• Quelle:
╔══
Die Leistungsbilanz ist Teil der Zahlungsbilanz eines Staates. Sie umfasst die
- Handelsbilanz mit den exportierten und importierten Waren
- Dienstleistungsbilanz mit den Dienstleistungen aus Reiseverkehr, Transport- und Versicherungsleistungen und Kapitalerträgen
- Übertragungsbilanz mit den geleisteten und empfangenen privaten und öffentlichen Übertragungen (also Überweisungen) von ausländischen Arbeitnehmern in ihre Heimatländer, den Beiträgen an internationale Organisationen und die Entwicklungshilfe
In der Leistungsbilanz werden also internationale Güterströme ebenso verbucht wie Übertragungen zwischen In- und Ausland. Der Saldo der Leistungsbilanz stellt eine wichtige ökonomische Größe dar.
Teilbilanzen der Leistungsbilanz
Die in den meisten Industrieländern betragsmäßig größte Teilbilanz der Leistungsbilanz ist die Handelsbilanz oder Außenhandelsbilanz, in der die Exporte und Importe von Sachgütern (Waren) erfasst werden. Die Warenexporte werden in der Zahlungsbilanz auf der Habenseite (anders als in der Buchführung in Bezug auf die Zahlungsbilanz auch Aktiva- bzw. Credit-Seite genannt) gebucht, da sie zu Zahlungseingängen führen. Warenimporte bucht man auf der Sollseite (in diesem Zusammenhang auch als Passiva- bzw. Debet-Seite bezeichnet).[1][2][3]
Laut Deutscher Bundesbank wurden 2006 in Deutschland Waren im Wert von 893,6 Mrd. Euro (FOB) ausgeführt und Waren im Wert von 731,5 Mrd. Euro (CIF) eingeführt. Der Außenhandelssaldo betrug demnach +162,2 Mrd. Euro und erreichte somit einen Höchststand. Dazu zählt die Bundesbank unter der Überschrift Ergänzungen zum Warenhandel eine Korrekturgröße von -18,6 Mrd. Euro.
In der Dienstleistungsbilanz werden alle Ex- und Importe von Dienstleistungen erfasst. Ein Dienstleistungsimport liegt vor, wenn Inländer vom Ausland angebotene Dienstleistungen in Anspruch nehmen (Beispiel: Ein Haarschnitt eines Deutschen in Holland oder der Reiseverkehr deutscher Touristen ins Ausland wären somit aus deutscher Sicht ein Dienstleistungsimport . Umgekehrt wären Beratungen eines ausländischen Unternehmens durch Deutsche oder der Besuch ausländischer Toristen in Deutschland aus deutscher Sicht ein Dienstleistungsexport).
╚══
• Aufgabenstellung: Erläutern Sie anhand der Quelle, weshalb Warenexporte in der Zahlungsbilanz auf der Habenseite gebucht werden.

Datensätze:
╔══
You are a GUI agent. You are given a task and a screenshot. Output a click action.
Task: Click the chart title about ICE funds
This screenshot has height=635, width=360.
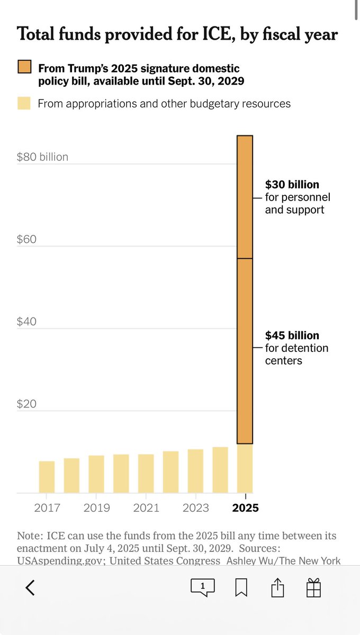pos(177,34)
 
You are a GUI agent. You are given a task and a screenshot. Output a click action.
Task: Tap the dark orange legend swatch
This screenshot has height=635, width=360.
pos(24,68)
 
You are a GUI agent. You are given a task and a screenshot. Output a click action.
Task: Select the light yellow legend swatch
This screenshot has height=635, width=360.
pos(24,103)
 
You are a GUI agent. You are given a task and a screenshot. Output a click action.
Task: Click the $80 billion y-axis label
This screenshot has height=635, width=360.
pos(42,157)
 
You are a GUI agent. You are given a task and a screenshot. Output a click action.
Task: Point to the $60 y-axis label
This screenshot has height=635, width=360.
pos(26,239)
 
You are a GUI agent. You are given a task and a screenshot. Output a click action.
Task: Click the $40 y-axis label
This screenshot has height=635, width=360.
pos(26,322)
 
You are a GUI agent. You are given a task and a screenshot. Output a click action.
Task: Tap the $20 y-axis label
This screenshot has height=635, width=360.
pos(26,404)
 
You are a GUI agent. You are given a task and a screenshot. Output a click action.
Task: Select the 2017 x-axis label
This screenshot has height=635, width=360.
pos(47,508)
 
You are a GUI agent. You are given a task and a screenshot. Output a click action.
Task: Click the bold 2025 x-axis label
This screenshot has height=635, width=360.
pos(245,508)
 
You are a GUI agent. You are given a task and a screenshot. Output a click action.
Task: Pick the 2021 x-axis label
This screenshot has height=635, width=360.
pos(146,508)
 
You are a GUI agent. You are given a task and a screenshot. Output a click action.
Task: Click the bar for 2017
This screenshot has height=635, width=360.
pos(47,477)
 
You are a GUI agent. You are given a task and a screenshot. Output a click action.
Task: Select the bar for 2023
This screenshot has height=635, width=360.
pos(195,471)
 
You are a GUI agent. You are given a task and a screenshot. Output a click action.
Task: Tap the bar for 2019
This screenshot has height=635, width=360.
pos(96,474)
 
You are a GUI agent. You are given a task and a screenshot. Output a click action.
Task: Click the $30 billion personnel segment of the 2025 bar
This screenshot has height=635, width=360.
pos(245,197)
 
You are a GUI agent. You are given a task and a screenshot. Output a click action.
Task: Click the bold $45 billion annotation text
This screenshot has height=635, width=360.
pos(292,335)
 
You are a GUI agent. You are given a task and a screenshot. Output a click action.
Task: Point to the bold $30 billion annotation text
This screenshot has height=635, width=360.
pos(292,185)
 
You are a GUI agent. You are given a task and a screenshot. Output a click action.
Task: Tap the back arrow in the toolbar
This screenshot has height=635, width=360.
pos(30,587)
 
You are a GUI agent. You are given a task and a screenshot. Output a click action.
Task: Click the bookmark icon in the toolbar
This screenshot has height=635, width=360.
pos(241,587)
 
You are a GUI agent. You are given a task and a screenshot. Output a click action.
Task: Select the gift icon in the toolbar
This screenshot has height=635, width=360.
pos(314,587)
╚══
• Übungsergebnis: Warenexporte werden auf der Habenseite gebucht, weil sie zu Zahlungseingängen führen. Diese Seite wird im Zusammenhang mit der Zahlungsbilanz auch Aktiva- bzw. Credit-Seite genannt.